SMOKEY ROBINSON / “Smokey’s Love Songs” Mixtape
Smokey.
One word that means a whole lot to adults over the age of thirty. If you want a taste of just how passionate people feel about Smokey, visit the comments section of a BoL write-up on Smokey back on my birthday, March 24, 2008—damn, BoL is getting old. In internet years we’re senior citizens because one earth year is like a decade in computer terms.
But today we’re discussing Smokey and love songs, not computers and the internet.
William ‘Smokey’ Robinson was born February 19, 1940 in Detroit. When Smokey was 16, he met Berry Gordy at an audition, which Smokey and crew didn’t win. At that point Gordy had already broken into the music business as a song writer and was very impressed by Smokey as a songwriter.
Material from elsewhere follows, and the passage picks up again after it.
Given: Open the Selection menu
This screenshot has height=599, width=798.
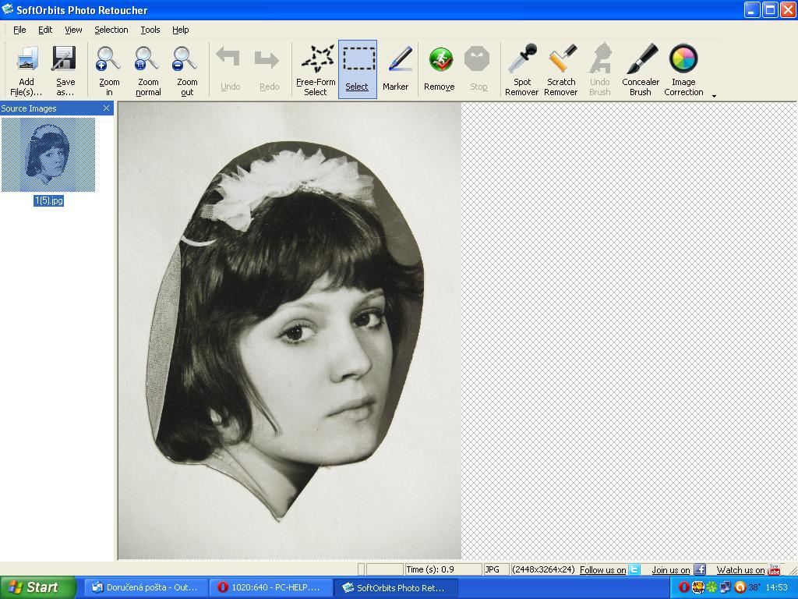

Berry approached Smokey and wanted to know about the songs Smokey sang. Smokey told Berry the songs were all originals and he had a bunch more. Berry asked to hear some of Smokey’s songs. An impromptu listening session resulted in Berry giving an off-the-cuff but sensitive and considerate critique of Smokey’s songs.
The two bonded as music professionals and went on to make entertainment history, Gordy as president and Robinson as his vice-president at the newly founded Tamla Records, which shortly thereafter reincorporated as Motown Records. Between Gordy’s grooming abilities and Robinson’s eye for talent (Smokey signed to Motown the girl group that became the Supremes) as well as Smokey’s songwriting abilities, the two men succeeded in crafting “the sound of young America.”
Bluesandsoul.com interviewed Smokey and offers us the capsule version of the start-of-Motown story.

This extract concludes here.